Now search for the text you wish to replace. You will find most strings defined in com/atlassian/jira/web/action/JiraWebActionSupport.properties. The ones we are interested in are:

# issue operations
issue.operations.assign = {0}Assign{1} this issue
issue.operations.assign.tome = to me
issue.operations.attach = {0}Attach file{1} to this issue
issue.operations.attachscreenshot = {0}Attach screenshot{1} to this issue
issue.operations.comment = {0}Comment{1} on this issue
issue.operations.delete = {0}Delete{1} this issue
issue.operations.edit = {0}Edit{1} this issue
issue.operations.link = {0}Link{1} this issue to another issue
issue.operations.move = {0}Move{1} this issue to another project

In the text, {0} and {1} indicate sections that will be replaced by JIRA (here, the beginning and end of links), and should not be removed.
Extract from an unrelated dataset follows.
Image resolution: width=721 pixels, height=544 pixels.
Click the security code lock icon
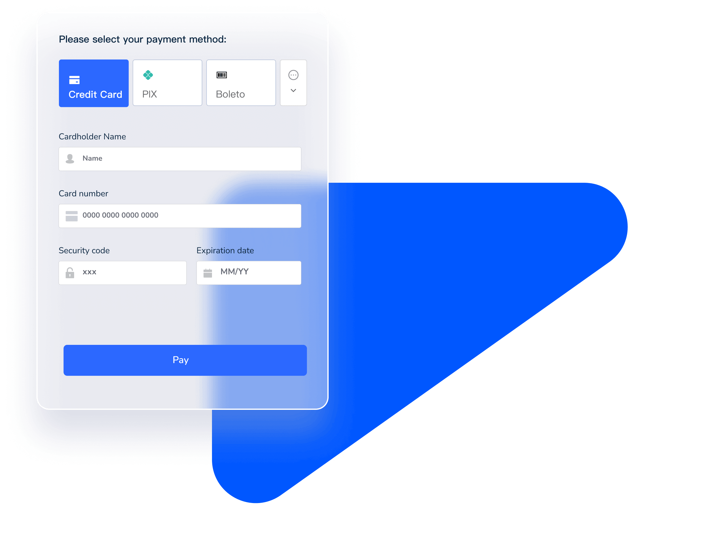(x=70, y=271)
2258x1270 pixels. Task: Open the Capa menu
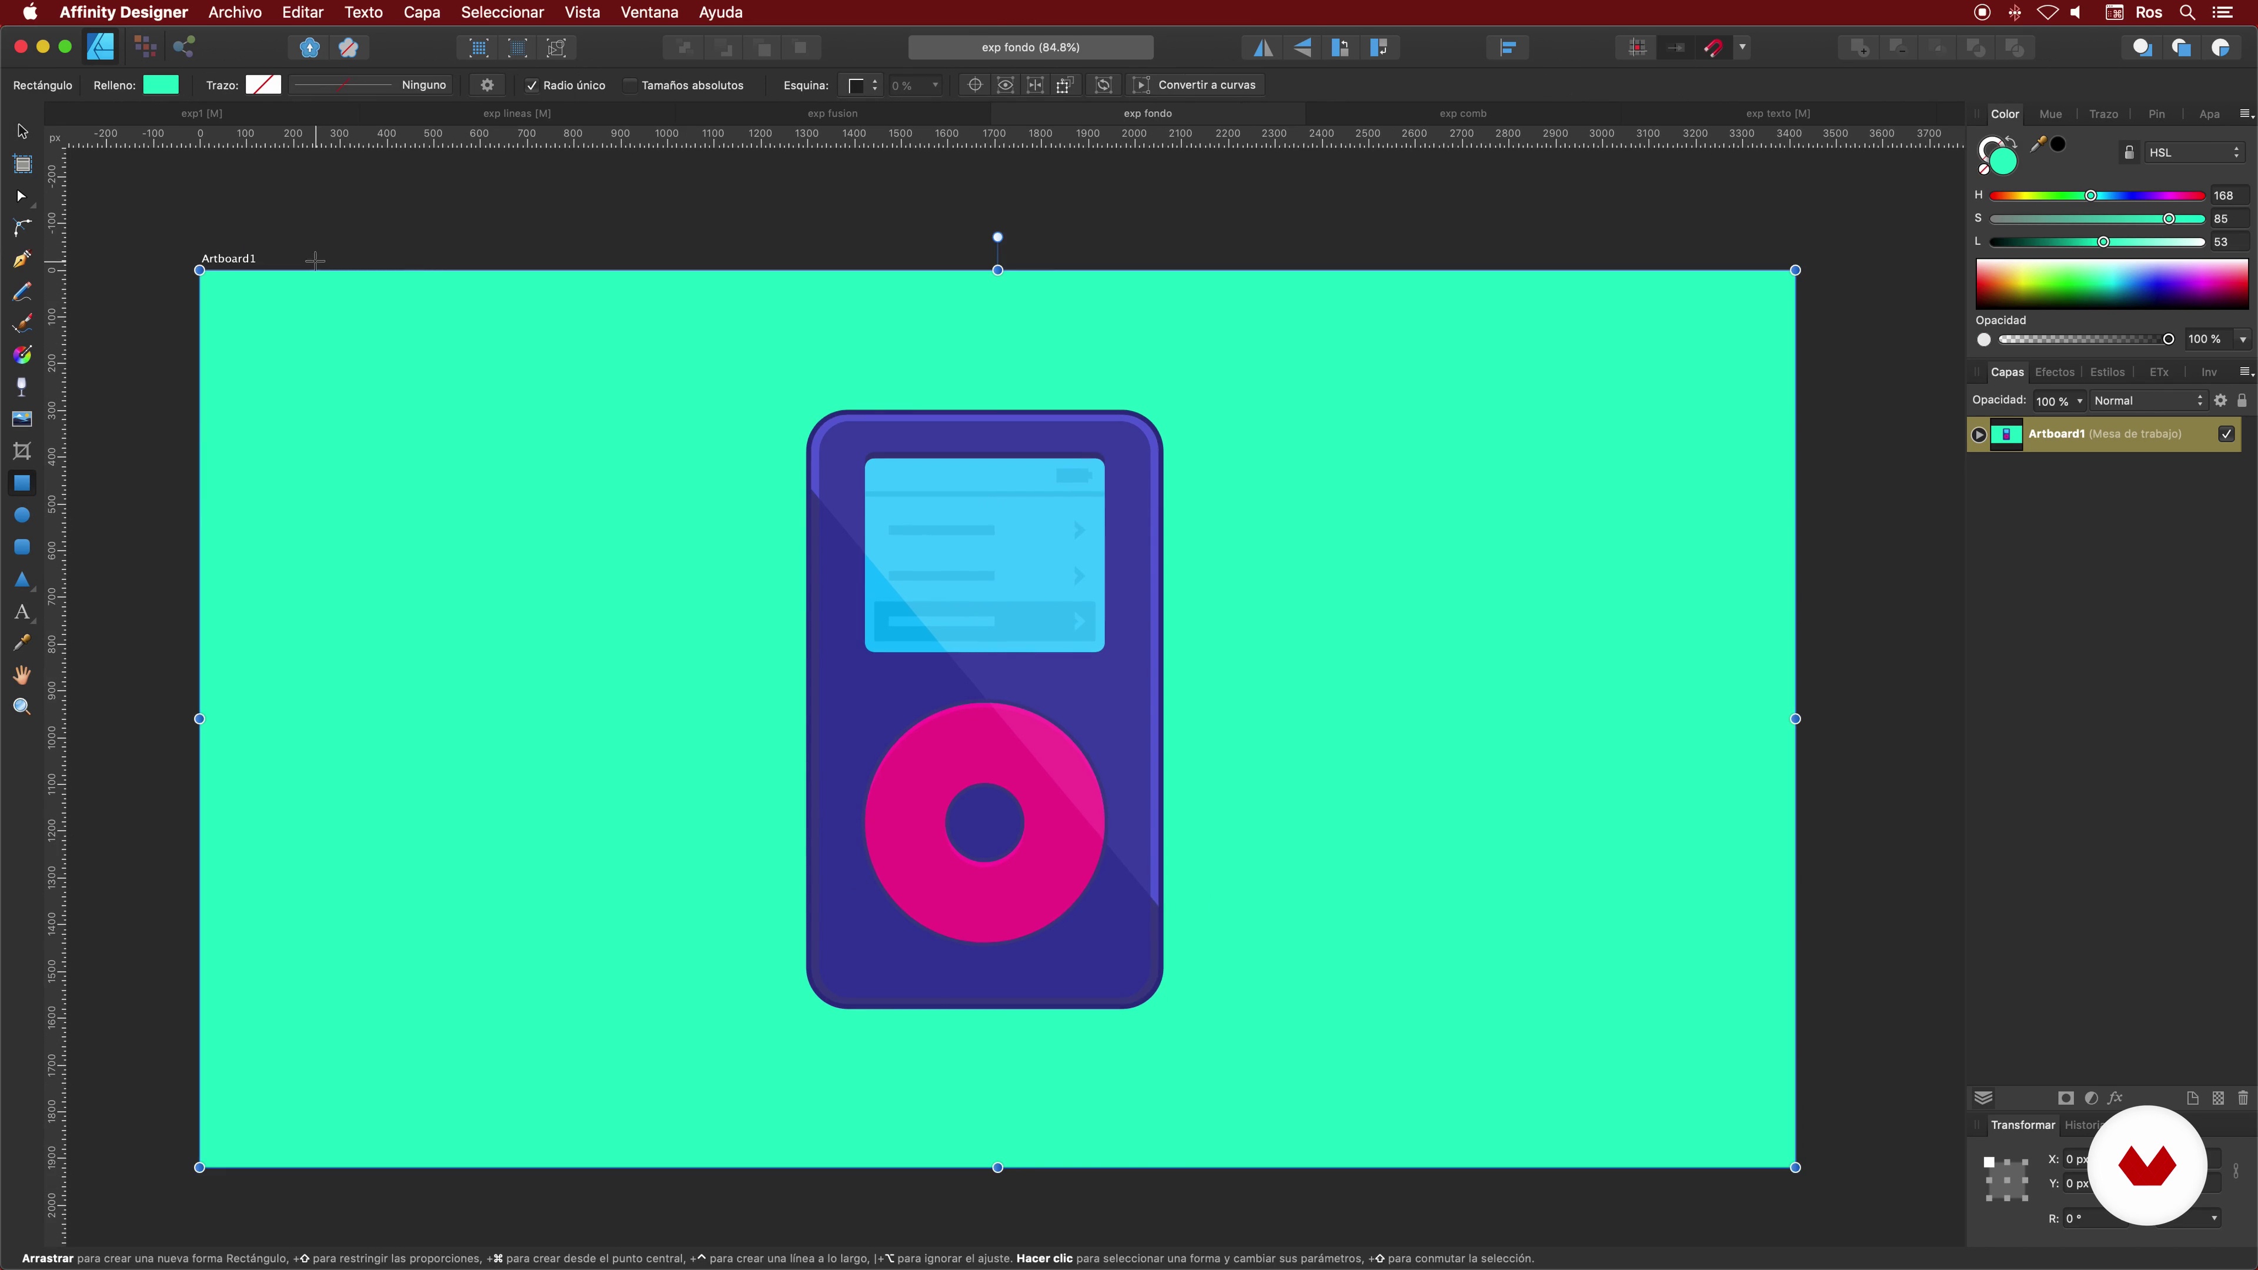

Edit the text to look like:

# issue operations
issue.operations.assign = {0}Assign{1}
issue.operations.assign.tome = to me
issue.operations.attach = {0}Attach file{1}
issue.operations.attachscreenshot = {0}Attach screenshot{1}
issue.operations.comment = {0}Comment{1}
issue.operations.delete = {0}Delete{1}
issue.operations.edit = {0}Edit{1}
issue.operations.link = {0}Link{1} to another issue
issue.operations.move = {0}Move{1} this issue to another project

Standalone - Restart JIRA.
Webapp edition - Rebuild JIRA as per your App Server using the build scripts and restart the application server.
If you are deploying a .war to Tomcat - please note that Tomcat unpacks .war files into the webapps/ directory. Delete this directory (eg. webapps/ROOT between redeploys, or this old webapp will be deployed.

The changes should be visible when next you view the page.